YOUR OBJECTIVE
Substitute "Goal" for "Instruction" in the records, starting at the first line and ending at the line that contains "(x=80, y=289)", and write those lines out again with nothing else changed. Leave the pictures out of your answer.

# # # #

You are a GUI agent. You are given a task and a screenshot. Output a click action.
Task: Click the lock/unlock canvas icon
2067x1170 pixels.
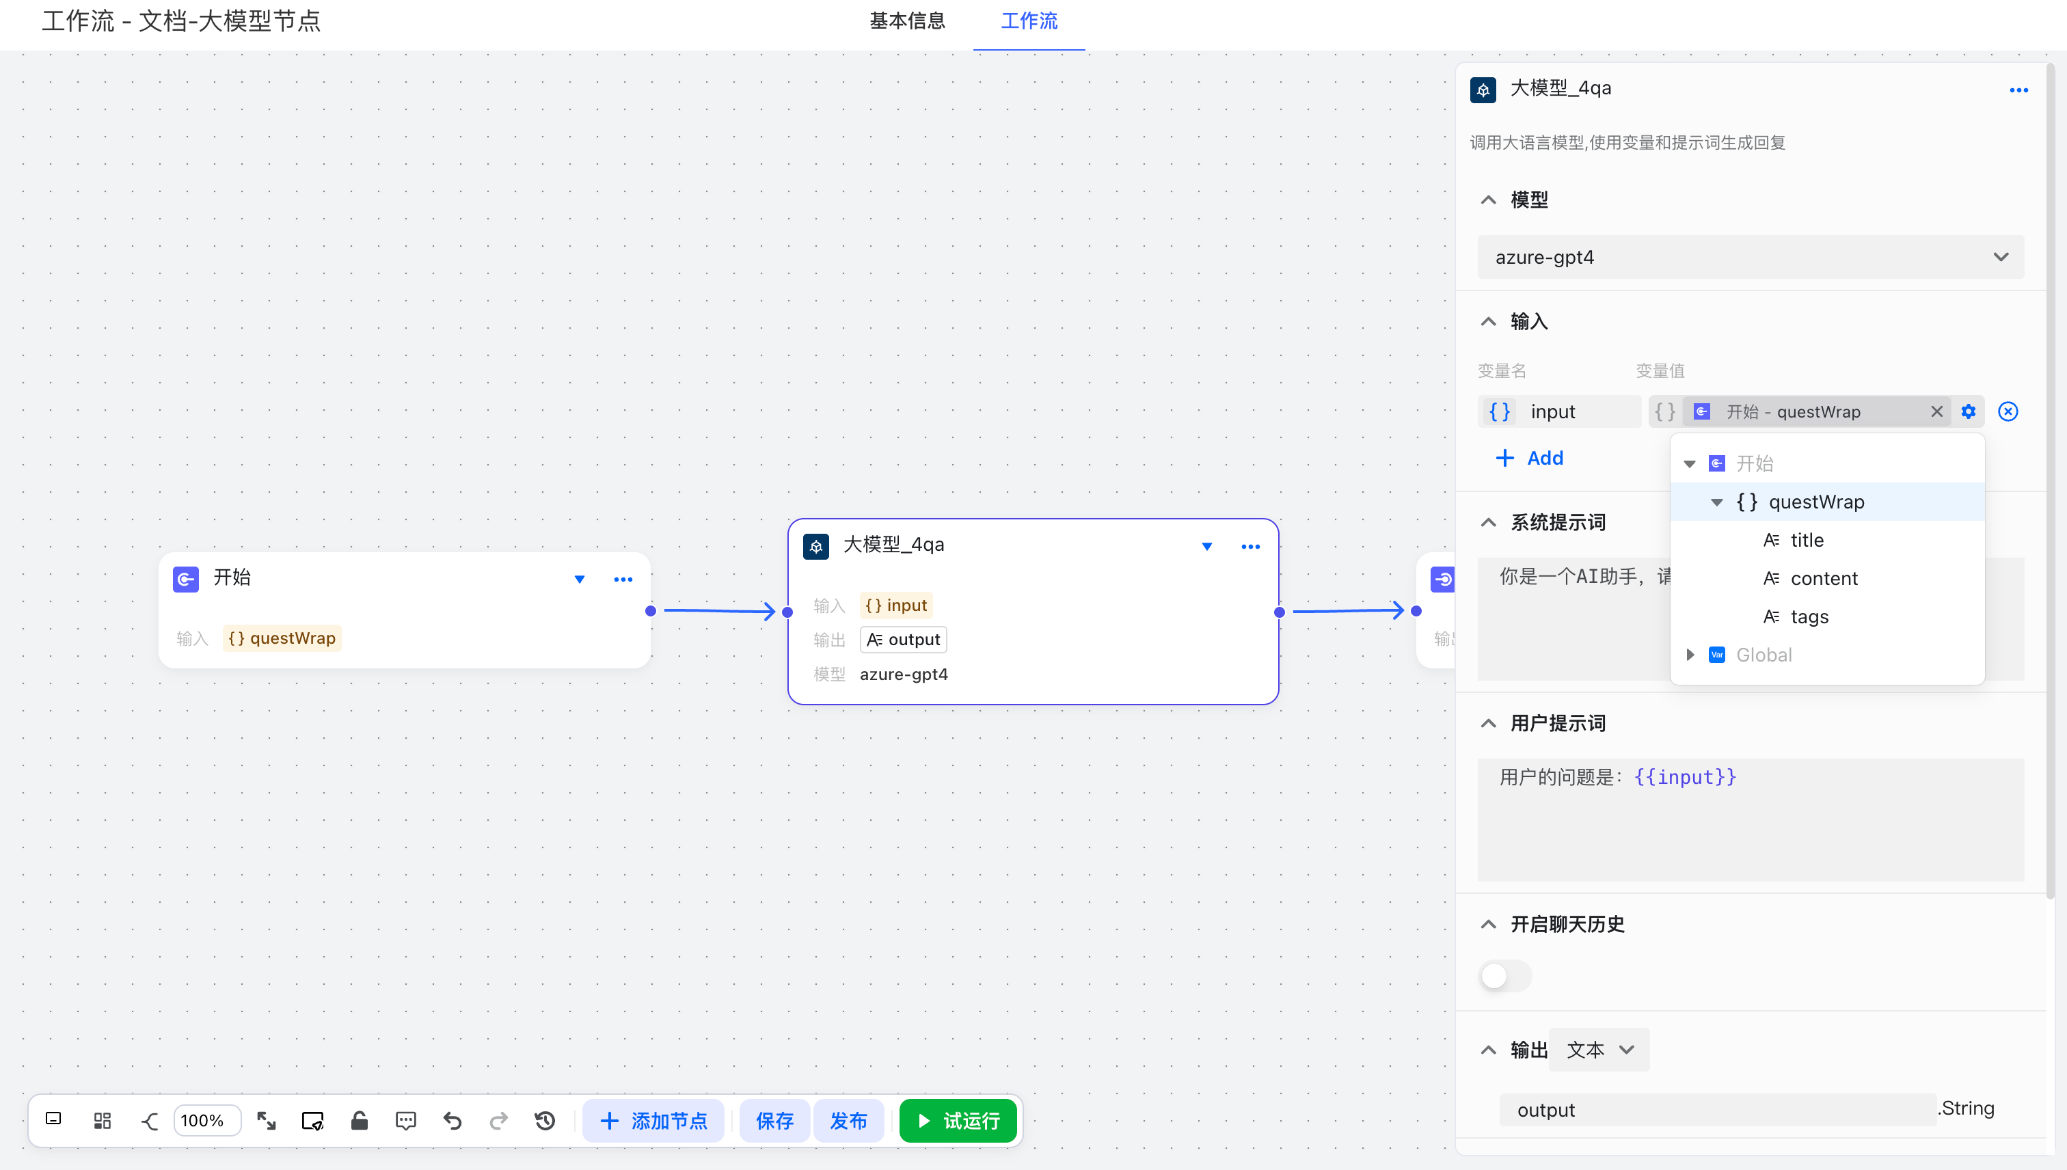359,1120
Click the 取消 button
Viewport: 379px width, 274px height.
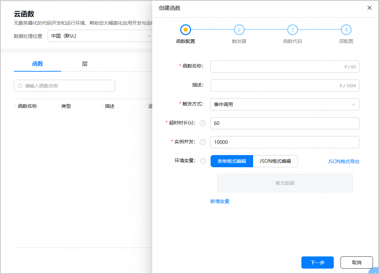point(356,263)
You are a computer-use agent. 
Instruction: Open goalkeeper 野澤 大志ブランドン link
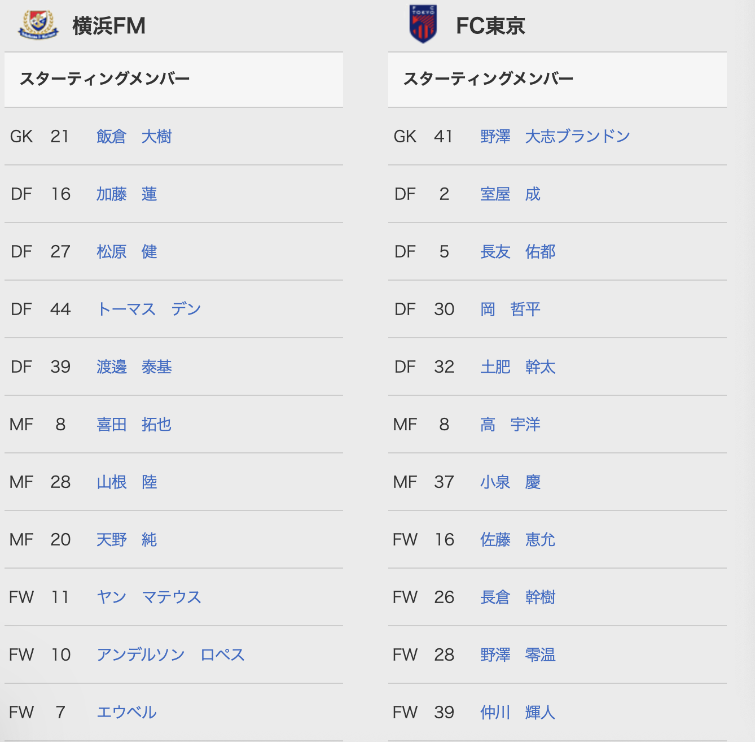tap(555, 137)
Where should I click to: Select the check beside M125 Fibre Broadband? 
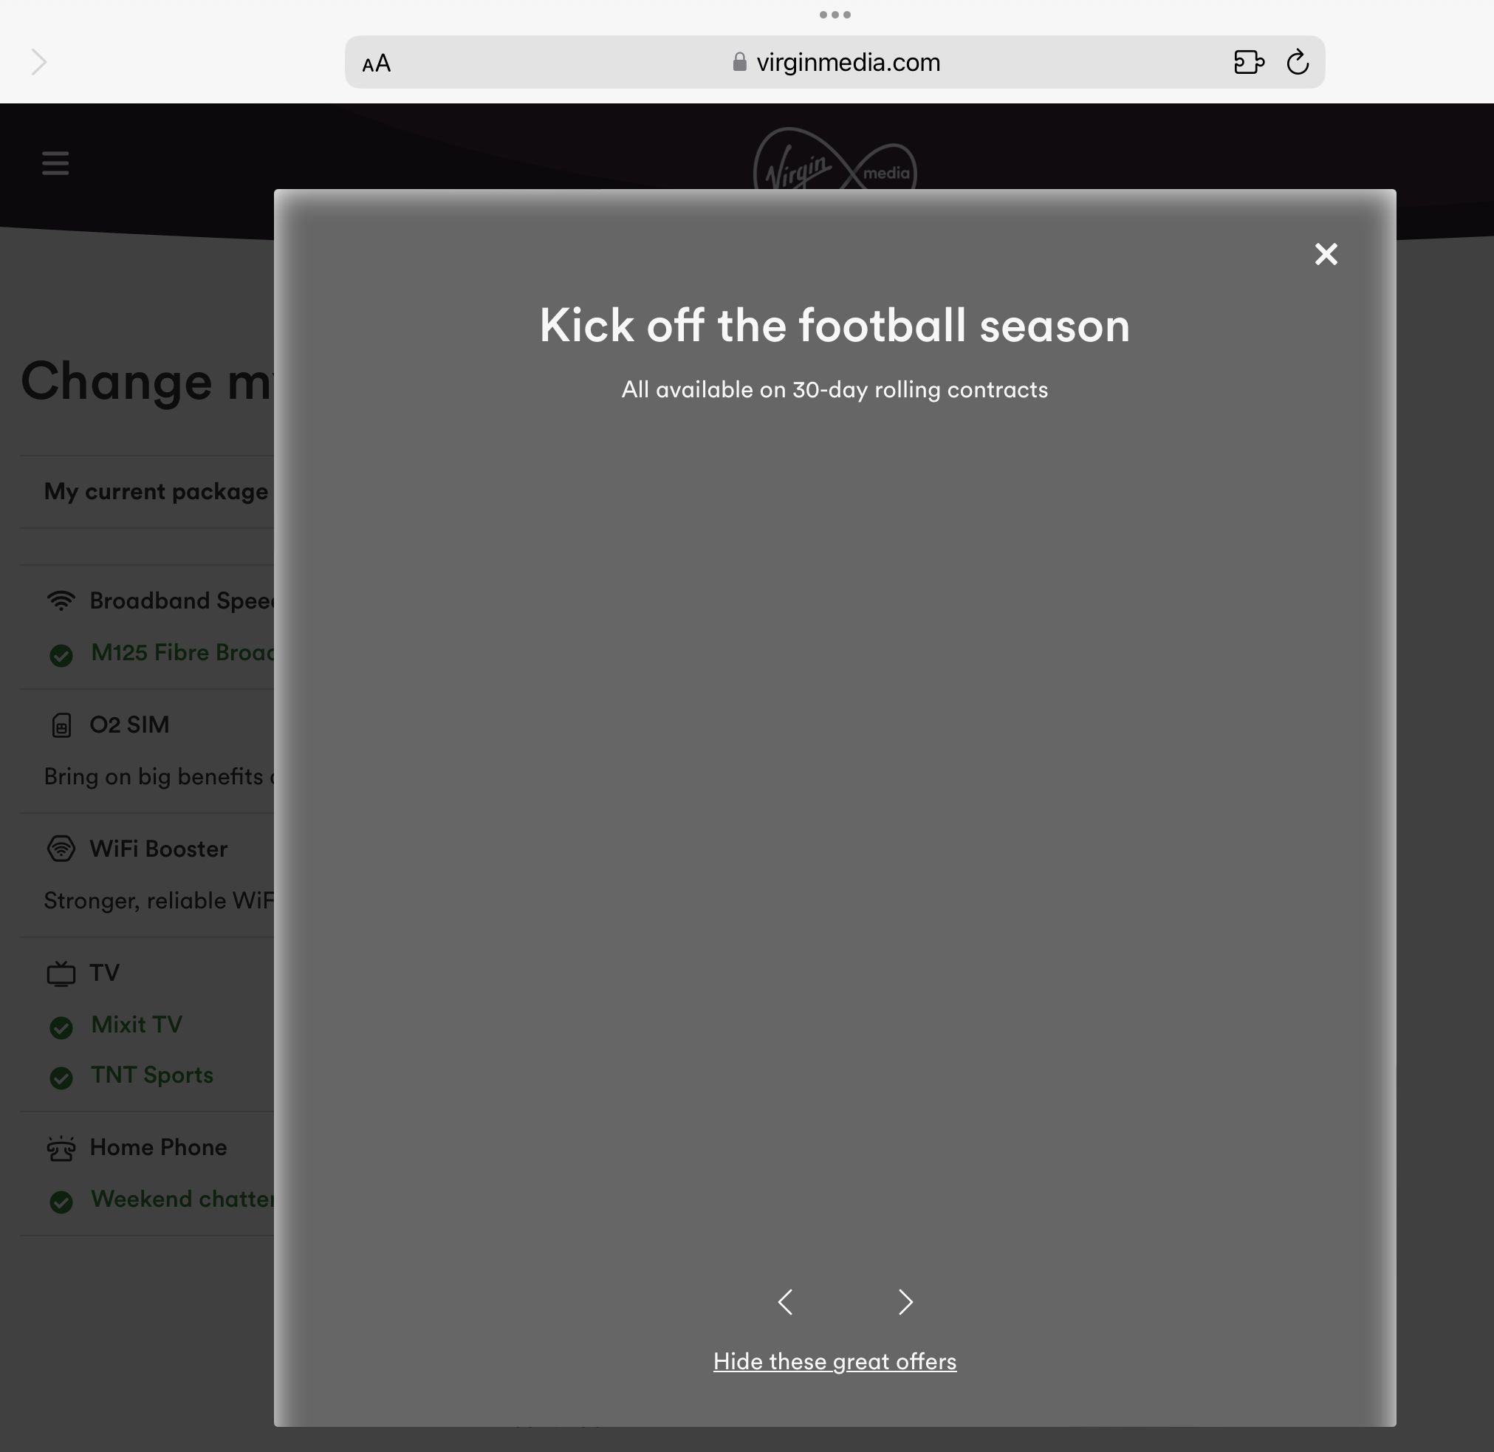coord(61,655)
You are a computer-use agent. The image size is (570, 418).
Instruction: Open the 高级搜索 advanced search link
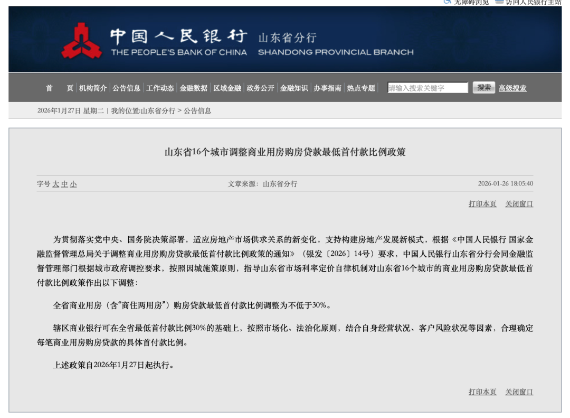pyautogui.click(x=512, y=88)
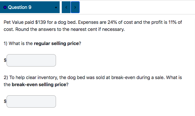Focus the break-even selling price answer box

point(31,101)
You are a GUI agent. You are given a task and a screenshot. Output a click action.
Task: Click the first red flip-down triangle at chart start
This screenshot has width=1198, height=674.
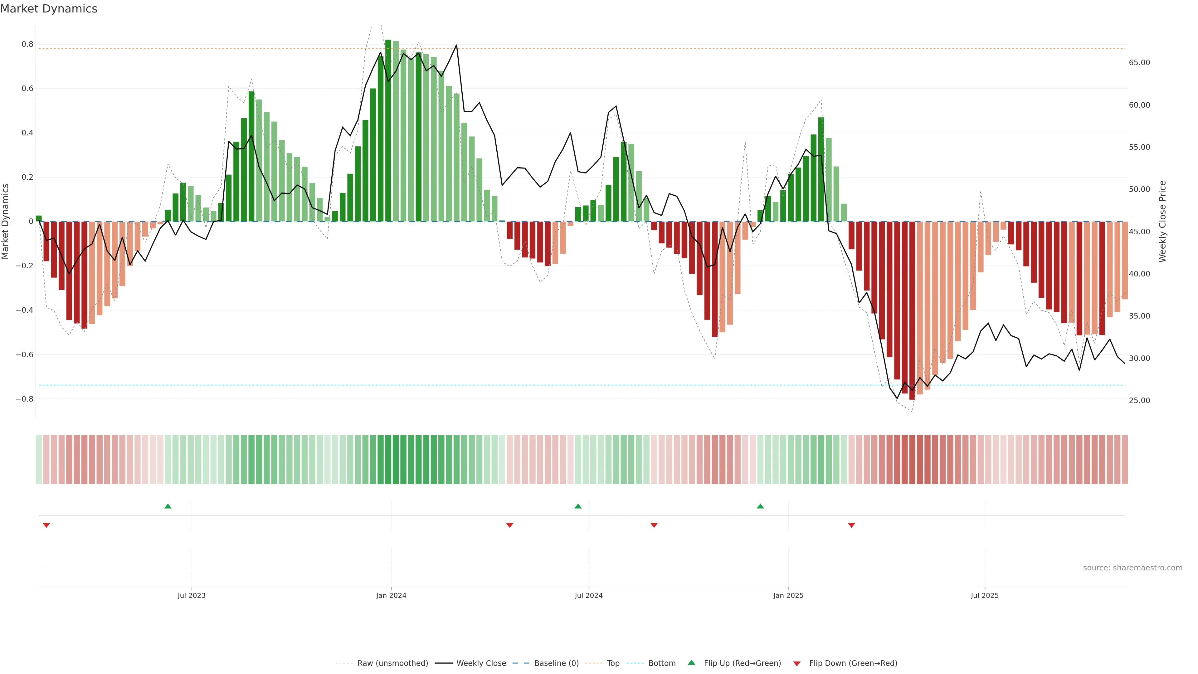tap(46, 525)
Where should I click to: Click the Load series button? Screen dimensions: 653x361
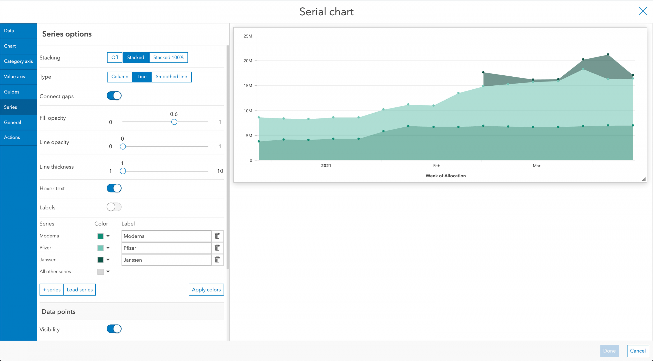(x=80, y=289)
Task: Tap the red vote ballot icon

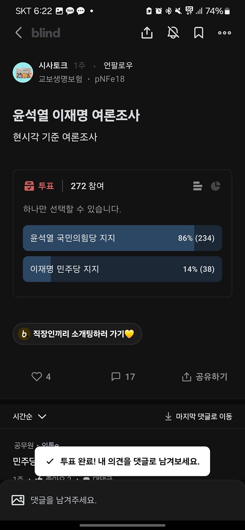Action: click(29, 186)
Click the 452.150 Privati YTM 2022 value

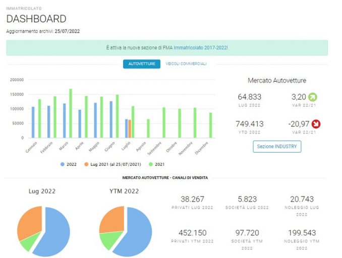193,233
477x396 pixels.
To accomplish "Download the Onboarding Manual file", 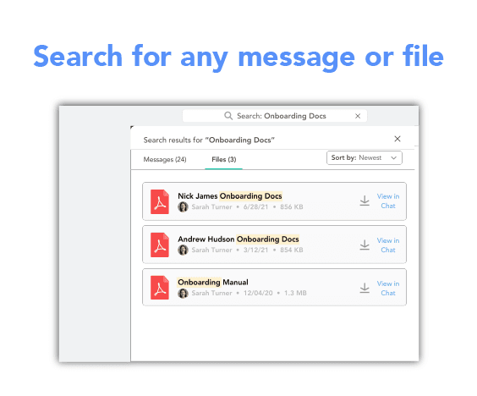I will click(x=365, y=288).
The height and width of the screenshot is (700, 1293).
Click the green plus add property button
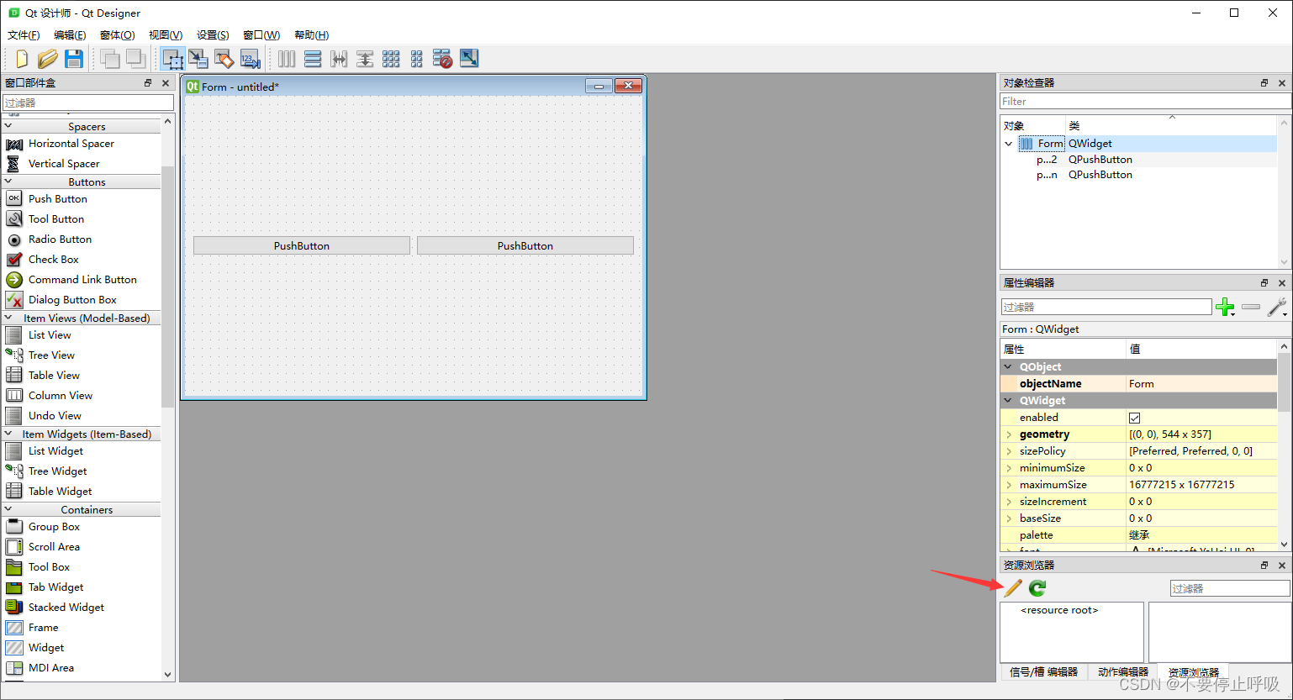tap(1225, 307)
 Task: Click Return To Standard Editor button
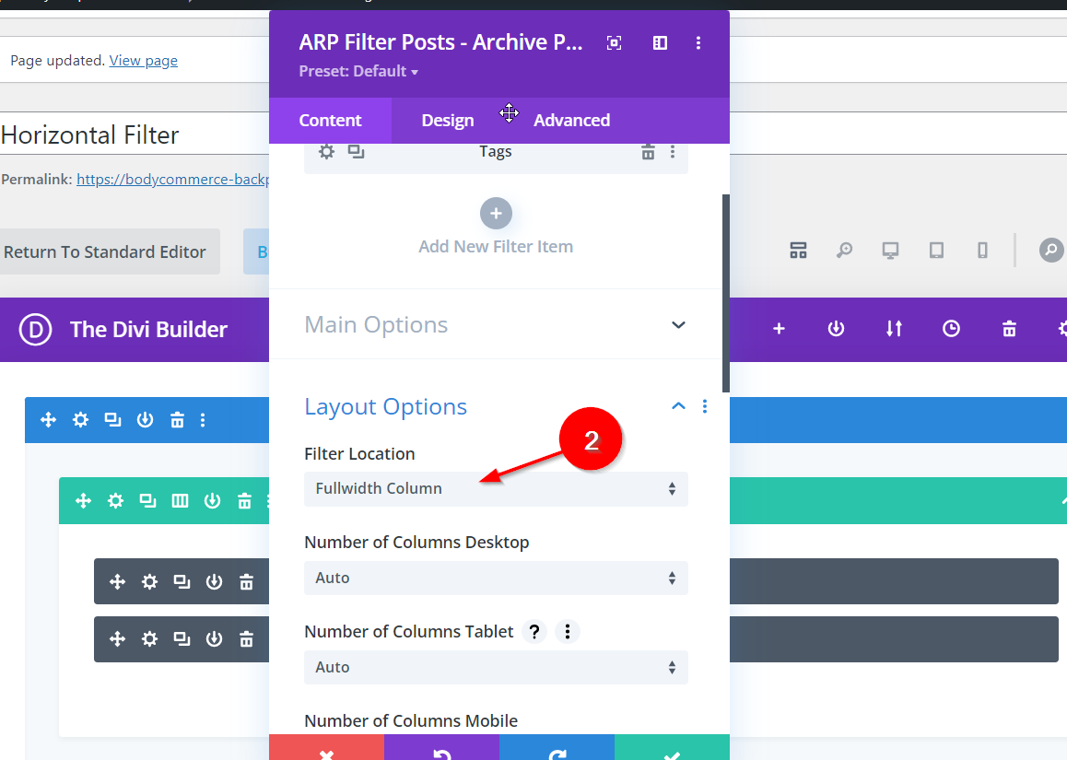point(105,251)
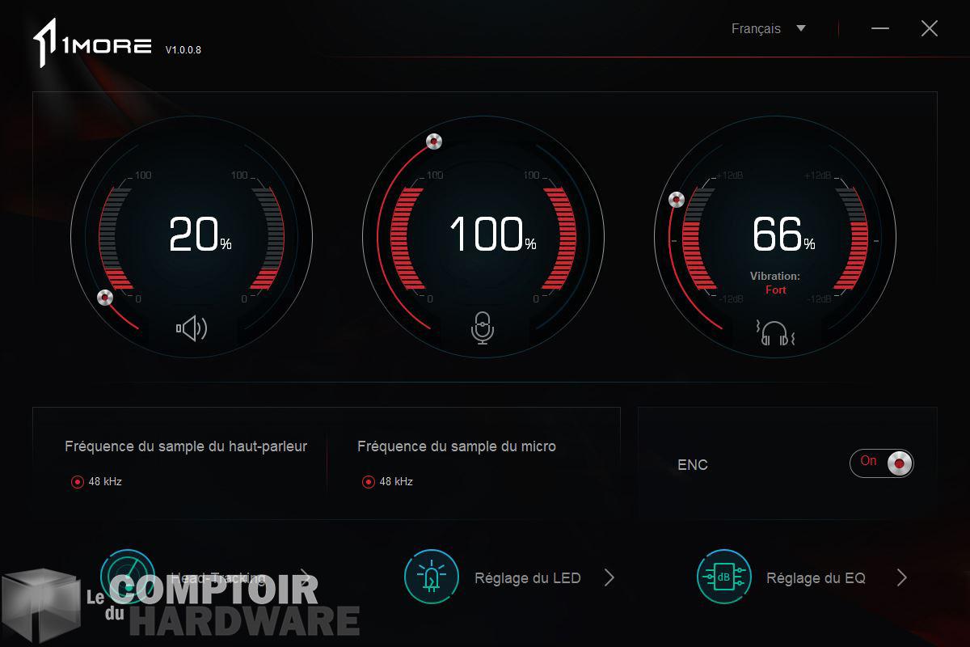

# # # #

WRITTEN ANSWER
You are a GUI agent. You are given a task and a screenshot. Output a click action.
Task: Click the lock/unlock canvas icon
2067x1170 pixels.
359,1120
Click the 取消 button
Viewport: 379px width, 274px height.
point(356,263)
You are a computer-use agent. 
Goal: Open goalkeeper 野澤 大志ブランドン link
tap(555, 137)
Where should I click to: Select the check beside M125 Fibre Broadband? 
coord(61,655)
You are a computer-use agent. The image size is (570, 418).
Goal: Open the 高级搜索 advanced search link
pyautogui.click(x=512, y=88)
Focus the break-even selling price answer box

point(31,101)
You are a GUI agent. You are given a task and a screenshot. Output a click action.
Task: Click the first red flip-down triangle at chart start
This screenshot has width=1198, height=674.
tap(46, 525)
Where should I click to: Click the Load series button? Screen dimensions: 653x361
(x=80, y=289)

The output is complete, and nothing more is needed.